The Pacific Northwest produce market has been strong this season for reefer carriers, with outbound volumes 17% higher than last season in Washington state. Apples have been in high demand, up 36% y/y and making up 65% of outbound loads. State average reefer linehaul rates are around 7% higher than last year, averaging $1.55/mile, up $0.05/mile last week in Seattle.
In the Pendleton market, spot rates averaged $1.88/mile, up $0.14/mile from last year, due to a 15% higher volume of loads moved. Last week, loads from Pendleton to Los Angeles paid carriers $1.53/mile on an 18% higher volume. Further south in Fresno, the load volume was up 10% last week, with reefer linehaul rates up $0.04/mile to $1.72/mile for outbound loads.
Reefer load post volume increased for the fourth week following last week’s 5% gain, trailing last year by 8%. Available capacity decreased following last week’s 7% drop in equipment posts, increasing the load-to-truck ratio by 13% to 5.14.

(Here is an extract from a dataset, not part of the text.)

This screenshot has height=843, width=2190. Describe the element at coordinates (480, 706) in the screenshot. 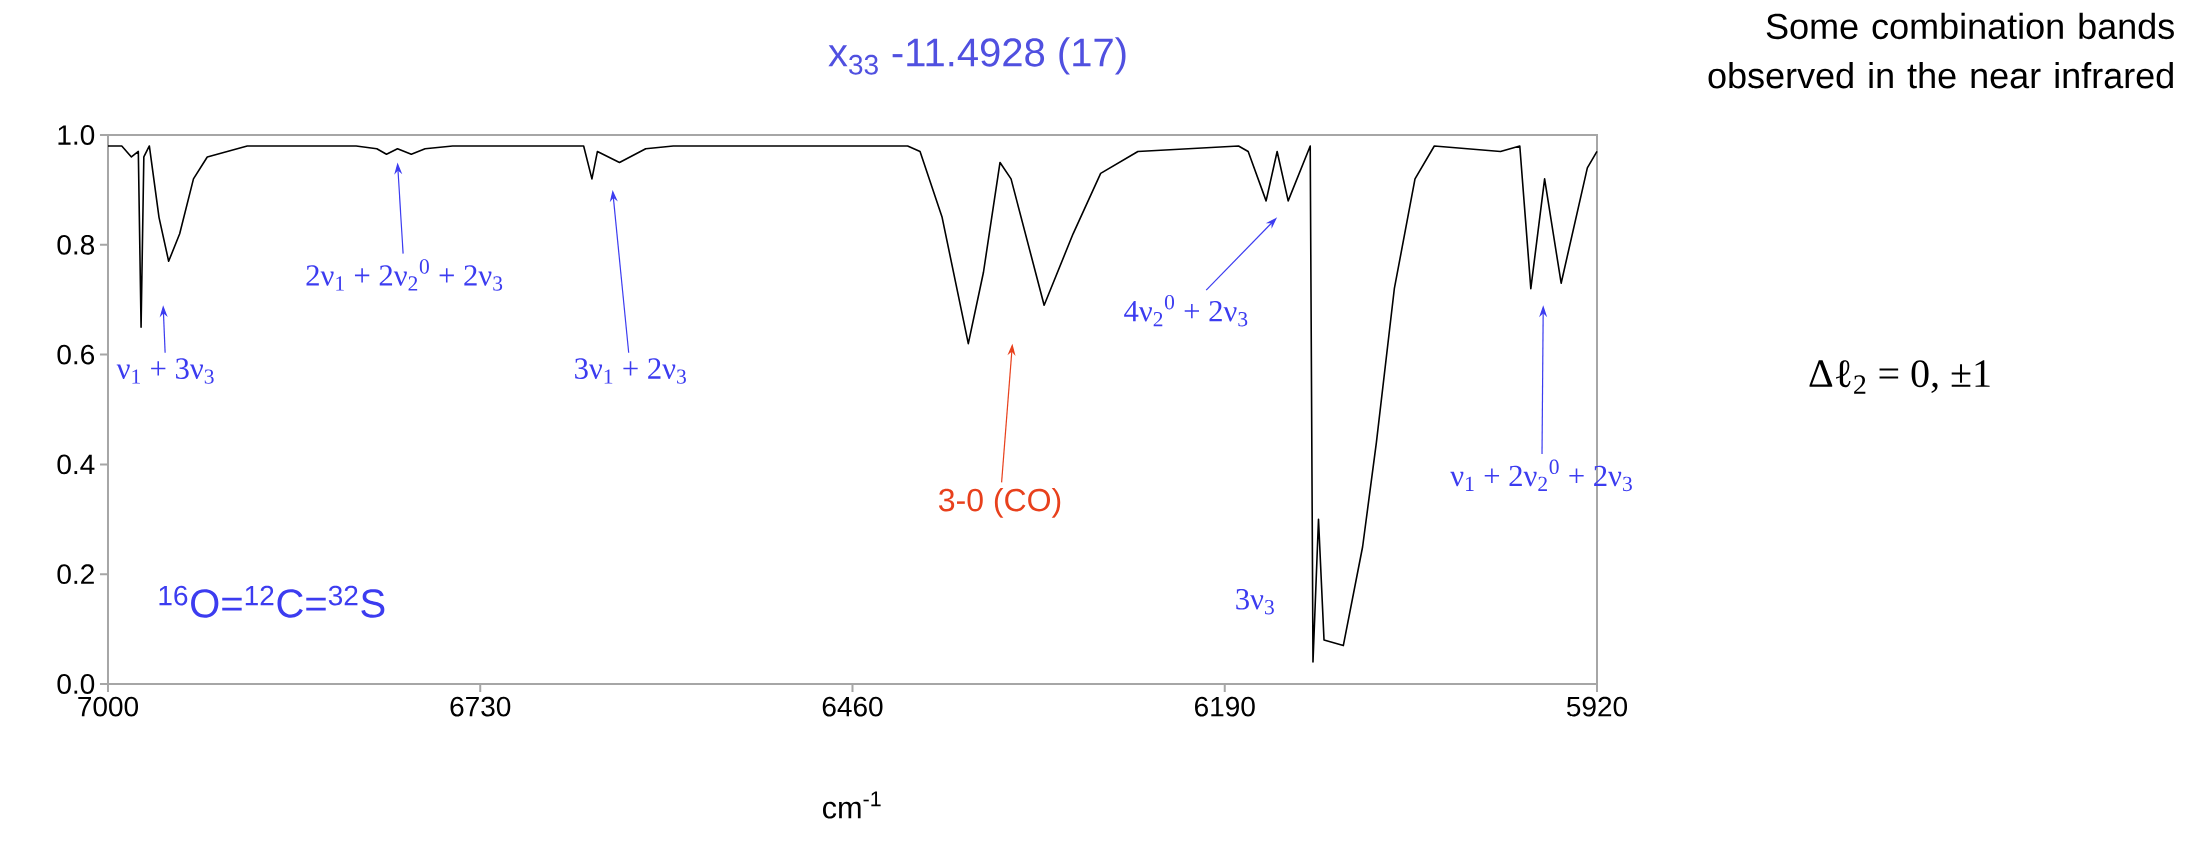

According to the USDA, produce volumes have increased by 16% in the last three weeks, trailing last season by just 2% as we approach the official start of the 2024 produce season and seasonal rise in reefer spot rates. The volume of reefer truckloads moved for all commodity types increased by 11% last week, and in a sign that capacity is beginning to tighten, spot rates were flat for the fourth week at around $1.89/mile. Compared to last year, reefer linehaul rates are $0.14/mile lower and $0.01/mile higher than in 2020.